Introduction

SWEEP is an approach to imaging that efficiently acquires densely sampled M2D stacks for short TR, steady-state sequences by continuously advancing the excited slice location at each excitation.[1] A key application domain is where there is subject motion such that rapid slice acquisition is able to freeze in-plane motion but inter-slice motion prevents 3D assessment of images. For correction of rigid motion slice-to-volume registration (SVR) methods can be deployed.[2] However, when applied to abdominal and in utero imaging, SVR approaches produce incorrect results due to non-rigid deformation of tissues from multiple sources of motion.

An initial approach for motion correction of abdominal SWEEP data used variation in body area as a surrogate for respiratory state to allow creation of homogeneous subgroups of slices that could be interpolated onto a regular grid to create registration targets for eventual non-rigid alignment of all data.[1] A better approach would be to recognise that respiration leads to both spatially and temporally variable displacements and seek to focus on local similarity in space and time. In this work we demonstrate effective motion correction of abdominal SWEEP data using this strategy combined with a patch based deformable slice-to-volume registration (DSVR).[3]

Methods

Imaging was performed on a Philips 3T Achieva system equipped with a 32-channel cardiac coil. Informed consent was obtained from 10 pregnant volunteers (Gestational age (GA): 25-32w) and 2 non-pregnant adults. Both angiography and structural imaging was performed with relevant acquisition parameters given in table 1.

An outline of the motion correction process is illustrated in Figure 1. The image volume is assessed in the context of overlapping local patches which defines the local in-plane region. For each of these patches an adjacency matrix is created, weighted by the normalised cross-correlation with corresponding patches in its $$$k$$$ nearest neighbour slices.

Finding the subset of slice patches that optimizes the similarity over a region can then be formulated as a graph connectivity problem, where the slices that are most similar over a local region will have the most highly weighted connections. A sliding window with $$$k/2$$$ slices was moved along the diagonal of the adjacency matrix, clustering was performed within each window to classify slices as “core” and “periphery”. Core-periphery classification was performed by maximising similarity between core slices while minimising the similarity between peripheral slices for each window. [4] The core-ness resolution parameter ($$$\gamma$$$) defines the relative split between core/periphery classifications. A suitable value was found by maximizing $$$γ$$$ under the constraint that the greatest gap in selected slices is equal to the acquisition slice thickness. Slices that were frequently selected across multiple neighbouring windows were then considered to be core slices across the volume and used to create a local interpolation mask.
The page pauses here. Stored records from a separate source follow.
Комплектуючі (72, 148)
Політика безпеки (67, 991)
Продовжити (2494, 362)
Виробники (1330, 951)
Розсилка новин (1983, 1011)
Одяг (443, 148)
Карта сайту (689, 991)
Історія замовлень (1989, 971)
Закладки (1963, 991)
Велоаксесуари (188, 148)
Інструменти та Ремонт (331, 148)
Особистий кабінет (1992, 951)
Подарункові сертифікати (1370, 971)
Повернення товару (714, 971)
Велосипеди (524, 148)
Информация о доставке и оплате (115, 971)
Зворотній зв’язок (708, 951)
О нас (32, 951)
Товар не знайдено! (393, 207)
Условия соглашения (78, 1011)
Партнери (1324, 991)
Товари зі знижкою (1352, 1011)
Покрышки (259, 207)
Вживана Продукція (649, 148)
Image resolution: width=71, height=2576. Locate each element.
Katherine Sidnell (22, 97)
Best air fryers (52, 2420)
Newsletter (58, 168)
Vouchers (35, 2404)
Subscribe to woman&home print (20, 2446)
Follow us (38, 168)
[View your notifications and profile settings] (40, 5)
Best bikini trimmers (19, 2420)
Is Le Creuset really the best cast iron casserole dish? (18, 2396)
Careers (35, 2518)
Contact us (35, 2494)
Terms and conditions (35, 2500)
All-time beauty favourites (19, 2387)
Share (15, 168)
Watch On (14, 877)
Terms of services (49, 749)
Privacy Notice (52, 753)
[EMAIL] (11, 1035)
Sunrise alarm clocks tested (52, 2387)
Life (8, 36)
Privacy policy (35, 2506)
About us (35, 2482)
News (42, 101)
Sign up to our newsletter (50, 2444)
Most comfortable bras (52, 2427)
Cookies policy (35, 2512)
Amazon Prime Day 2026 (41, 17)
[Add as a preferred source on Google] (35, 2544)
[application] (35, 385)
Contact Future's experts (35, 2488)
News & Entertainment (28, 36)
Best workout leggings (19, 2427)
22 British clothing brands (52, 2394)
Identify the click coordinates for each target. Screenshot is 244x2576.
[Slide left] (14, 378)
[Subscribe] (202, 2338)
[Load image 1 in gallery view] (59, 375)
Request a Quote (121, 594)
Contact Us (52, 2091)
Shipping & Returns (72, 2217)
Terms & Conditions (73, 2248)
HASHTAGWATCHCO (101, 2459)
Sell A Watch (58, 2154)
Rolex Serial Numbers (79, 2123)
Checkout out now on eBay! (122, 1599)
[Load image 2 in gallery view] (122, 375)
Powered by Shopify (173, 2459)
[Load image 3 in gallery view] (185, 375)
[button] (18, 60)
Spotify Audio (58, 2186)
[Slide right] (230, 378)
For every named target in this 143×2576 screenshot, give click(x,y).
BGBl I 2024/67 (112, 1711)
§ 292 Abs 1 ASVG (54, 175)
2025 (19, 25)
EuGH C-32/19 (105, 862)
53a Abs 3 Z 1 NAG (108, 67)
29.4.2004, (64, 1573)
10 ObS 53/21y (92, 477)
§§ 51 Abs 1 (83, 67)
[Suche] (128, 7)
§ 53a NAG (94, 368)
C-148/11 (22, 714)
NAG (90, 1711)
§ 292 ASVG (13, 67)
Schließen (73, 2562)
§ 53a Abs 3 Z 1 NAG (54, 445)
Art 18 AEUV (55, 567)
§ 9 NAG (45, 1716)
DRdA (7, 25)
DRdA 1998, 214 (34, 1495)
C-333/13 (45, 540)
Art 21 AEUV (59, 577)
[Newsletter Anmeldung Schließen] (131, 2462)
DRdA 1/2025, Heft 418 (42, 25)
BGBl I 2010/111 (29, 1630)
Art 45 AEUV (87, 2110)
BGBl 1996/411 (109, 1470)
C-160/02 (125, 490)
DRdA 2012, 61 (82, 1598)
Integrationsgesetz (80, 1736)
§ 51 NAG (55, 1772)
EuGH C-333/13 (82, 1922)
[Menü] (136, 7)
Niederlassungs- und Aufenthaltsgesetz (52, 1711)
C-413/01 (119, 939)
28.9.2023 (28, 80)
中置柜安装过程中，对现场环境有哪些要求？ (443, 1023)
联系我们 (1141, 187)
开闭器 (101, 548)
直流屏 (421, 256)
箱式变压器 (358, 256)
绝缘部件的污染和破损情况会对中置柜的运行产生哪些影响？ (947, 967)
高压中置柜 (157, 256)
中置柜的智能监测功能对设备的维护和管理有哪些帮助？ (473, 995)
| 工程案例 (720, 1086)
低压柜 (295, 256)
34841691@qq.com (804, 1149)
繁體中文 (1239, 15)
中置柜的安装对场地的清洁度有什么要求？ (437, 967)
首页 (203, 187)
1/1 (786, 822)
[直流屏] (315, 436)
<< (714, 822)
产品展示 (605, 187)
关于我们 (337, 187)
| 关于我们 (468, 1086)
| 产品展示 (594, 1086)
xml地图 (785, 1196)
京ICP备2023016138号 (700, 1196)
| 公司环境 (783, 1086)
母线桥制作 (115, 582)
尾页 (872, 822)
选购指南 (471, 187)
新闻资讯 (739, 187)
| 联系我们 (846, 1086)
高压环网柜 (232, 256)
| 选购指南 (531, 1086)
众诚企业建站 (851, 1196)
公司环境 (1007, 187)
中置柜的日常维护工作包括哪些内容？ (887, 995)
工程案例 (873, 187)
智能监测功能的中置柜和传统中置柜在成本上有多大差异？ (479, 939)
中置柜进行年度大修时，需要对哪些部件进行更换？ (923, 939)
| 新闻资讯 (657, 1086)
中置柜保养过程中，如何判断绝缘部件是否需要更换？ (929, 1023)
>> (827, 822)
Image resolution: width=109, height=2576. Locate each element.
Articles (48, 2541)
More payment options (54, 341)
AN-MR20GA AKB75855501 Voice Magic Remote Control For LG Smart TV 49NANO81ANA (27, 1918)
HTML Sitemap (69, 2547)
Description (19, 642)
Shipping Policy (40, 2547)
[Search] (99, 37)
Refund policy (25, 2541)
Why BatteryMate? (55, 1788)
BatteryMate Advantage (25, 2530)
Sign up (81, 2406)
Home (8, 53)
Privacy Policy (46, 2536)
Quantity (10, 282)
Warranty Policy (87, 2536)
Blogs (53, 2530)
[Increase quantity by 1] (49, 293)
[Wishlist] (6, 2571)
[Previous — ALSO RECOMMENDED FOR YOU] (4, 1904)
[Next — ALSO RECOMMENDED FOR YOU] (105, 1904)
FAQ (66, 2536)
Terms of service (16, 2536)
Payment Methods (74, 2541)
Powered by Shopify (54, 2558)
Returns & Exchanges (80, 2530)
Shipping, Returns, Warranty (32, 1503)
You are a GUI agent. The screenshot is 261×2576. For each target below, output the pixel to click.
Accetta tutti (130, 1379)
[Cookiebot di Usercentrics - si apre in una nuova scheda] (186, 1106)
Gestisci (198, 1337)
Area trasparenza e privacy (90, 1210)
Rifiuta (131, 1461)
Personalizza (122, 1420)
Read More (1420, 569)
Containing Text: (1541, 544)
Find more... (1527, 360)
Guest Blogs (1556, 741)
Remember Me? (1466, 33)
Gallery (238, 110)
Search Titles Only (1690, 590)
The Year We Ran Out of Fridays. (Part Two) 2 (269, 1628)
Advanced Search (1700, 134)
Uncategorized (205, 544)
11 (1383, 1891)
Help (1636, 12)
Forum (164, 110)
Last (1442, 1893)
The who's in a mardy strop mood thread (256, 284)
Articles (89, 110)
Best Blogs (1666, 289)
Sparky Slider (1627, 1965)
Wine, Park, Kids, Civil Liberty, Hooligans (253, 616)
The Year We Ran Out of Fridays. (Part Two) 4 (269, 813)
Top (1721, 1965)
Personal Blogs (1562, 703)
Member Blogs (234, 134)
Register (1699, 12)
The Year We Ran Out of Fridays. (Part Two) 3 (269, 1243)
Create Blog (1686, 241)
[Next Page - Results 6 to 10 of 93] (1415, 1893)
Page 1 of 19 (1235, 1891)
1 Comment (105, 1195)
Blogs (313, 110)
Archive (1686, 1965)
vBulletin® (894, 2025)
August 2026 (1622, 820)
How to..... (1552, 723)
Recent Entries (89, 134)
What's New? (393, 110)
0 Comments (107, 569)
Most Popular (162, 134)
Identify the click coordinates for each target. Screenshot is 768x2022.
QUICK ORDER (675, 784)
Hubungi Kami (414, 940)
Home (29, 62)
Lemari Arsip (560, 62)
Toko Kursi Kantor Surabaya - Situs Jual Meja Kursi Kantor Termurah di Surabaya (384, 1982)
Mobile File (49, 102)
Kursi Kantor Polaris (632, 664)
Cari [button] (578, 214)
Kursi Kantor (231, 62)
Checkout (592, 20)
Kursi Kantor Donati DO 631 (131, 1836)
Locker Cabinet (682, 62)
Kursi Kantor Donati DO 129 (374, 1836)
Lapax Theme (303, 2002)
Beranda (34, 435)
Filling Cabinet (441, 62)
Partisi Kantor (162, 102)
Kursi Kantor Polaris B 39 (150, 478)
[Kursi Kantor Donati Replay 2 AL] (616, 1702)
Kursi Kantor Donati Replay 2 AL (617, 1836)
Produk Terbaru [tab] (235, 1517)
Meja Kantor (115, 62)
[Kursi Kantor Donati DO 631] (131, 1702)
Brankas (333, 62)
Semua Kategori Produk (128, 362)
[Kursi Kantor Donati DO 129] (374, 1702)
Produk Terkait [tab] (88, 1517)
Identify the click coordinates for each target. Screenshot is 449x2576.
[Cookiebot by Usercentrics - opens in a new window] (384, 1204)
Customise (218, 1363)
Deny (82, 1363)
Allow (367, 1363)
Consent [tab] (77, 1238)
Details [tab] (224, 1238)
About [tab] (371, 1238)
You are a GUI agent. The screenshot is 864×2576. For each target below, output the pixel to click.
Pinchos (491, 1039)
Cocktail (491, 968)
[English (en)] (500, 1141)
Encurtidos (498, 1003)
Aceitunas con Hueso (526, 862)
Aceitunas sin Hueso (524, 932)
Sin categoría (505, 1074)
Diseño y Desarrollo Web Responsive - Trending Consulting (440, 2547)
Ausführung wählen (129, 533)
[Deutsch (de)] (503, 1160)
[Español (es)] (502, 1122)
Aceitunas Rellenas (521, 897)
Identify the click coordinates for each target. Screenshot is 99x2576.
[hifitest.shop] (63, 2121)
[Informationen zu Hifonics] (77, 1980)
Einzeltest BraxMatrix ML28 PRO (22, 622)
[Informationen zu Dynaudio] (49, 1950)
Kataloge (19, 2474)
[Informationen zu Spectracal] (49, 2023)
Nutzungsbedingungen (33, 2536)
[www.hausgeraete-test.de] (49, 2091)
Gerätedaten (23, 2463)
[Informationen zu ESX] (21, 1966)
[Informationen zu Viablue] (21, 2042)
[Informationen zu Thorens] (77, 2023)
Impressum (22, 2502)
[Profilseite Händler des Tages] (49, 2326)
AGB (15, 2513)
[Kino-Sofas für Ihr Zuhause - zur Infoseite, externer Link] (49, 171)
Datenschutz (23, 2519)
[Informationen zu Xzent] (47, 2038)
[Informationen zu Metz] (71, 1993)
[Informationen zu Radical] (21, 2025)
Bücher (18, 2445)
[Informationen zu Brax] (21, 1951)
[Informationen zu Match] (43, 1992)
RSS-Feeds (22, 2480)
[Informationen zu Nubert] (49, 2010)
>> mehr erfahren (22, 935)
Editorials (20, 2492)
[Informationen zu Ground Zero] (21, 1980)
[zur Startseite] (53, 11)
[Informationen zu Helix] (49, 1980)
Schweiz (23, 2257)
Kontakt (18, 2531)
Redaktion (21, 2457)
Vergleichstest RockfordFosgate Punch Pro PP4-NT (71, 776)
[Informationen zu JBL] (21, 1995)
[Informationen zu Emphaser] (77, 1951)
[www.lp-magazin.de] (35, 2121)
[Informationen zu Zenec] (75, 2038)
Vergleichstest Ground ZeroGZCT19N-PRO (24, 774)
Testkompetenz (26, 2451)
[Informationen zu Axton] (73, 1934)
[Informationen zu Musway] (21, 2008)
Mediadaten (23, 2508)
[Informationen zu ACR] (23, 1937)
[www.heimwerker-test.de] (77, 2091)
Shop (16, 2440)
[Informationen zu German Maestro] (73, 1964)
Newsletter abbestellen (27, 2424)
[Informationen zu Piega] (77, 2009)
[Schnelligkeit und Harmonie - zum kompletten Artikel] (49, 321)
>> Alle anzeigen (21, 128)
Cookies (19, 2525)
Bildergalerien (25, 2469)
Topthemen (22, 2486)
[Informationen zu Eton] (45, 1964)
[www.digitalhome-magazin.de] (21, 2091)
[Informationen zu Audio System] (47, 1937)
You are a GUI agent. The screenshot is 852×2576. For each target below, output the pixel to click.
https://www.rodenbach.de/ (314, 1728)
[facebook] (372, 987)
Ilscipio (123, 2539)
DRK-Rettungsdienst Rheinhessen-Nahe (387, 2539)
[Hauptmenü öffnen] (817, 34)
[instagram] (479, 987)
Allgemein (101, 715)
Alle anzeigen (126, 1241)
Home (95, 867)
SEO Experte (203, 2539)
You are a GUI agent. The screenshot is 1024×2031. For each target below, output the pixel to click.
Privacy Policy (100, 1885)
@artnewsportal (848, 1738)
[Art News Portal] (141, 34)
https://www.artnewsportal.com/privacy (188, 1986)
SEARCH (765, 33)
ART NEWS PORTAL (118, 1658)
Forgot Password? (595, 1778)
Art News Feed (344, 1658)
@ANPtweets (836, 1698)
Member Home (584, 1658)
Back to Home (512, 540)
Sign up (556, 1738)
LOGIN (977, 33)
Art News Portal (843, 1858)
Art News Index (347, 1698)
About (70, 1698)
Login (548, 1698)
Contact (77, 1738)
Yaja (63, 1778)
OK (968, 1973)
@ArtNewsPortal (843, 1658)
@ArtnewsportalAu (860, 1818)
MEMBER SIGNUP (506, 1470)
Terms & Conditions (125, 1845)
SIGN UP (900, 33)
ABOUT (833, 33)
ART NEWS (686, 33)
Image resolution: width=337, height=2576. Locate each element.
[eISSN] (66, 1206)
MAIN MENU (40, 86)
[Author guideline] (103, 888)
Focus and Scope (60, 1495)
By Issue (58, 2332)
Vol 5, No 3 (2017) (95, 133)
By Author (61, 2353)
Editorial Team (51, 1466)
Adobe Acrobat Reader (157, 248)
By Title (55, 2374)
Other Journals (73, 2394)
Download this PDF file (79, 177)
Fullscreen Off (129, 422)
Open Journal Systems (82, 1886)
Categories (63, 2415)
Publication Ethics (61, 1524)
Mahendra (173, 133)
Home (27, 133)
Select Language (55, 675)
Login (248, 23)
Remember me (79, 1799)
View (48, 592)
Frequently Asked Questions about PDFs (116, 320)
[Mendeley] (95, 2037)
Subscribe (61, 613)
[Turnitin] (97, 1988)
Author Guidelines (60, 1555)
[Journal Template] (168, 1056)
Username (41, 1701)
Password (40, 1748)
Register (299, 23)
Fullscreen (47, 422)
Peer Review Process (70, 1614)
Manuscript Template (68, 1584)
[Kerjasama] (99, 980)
Every in-plane ($$$xy$$$) location was then linearly interpolated in the slice direction ($$$z$$$) using the subset of slices from the nearest similarity patch to create a volume with minimal inter-slice motion artifacts. This volume was used as a registration target for a patch-based DSVR registration process where all slices, regardless of classified motion state were registered into the same space. This new volume could then be fed back as a new, more accurate, registration target for an iterative reconstruction approach. This resulted in a full FOV motion corrected volume that efficiently utilized all acquired data.

Results

A comparison between the previously described body area method and the proposed local similarity graph method is shown in figure 2. The body area method corrects for respiration displacement only, and performs well in anterior regions where this is the primary source of motion. When other sources of motion are present, or in regions where the respiration surrogate is a poor match to local motion the body area method discards valid data creating an inconsistent volume. The proposed method performs better in these regions since it accommodates rather than eliminates other sources of motion.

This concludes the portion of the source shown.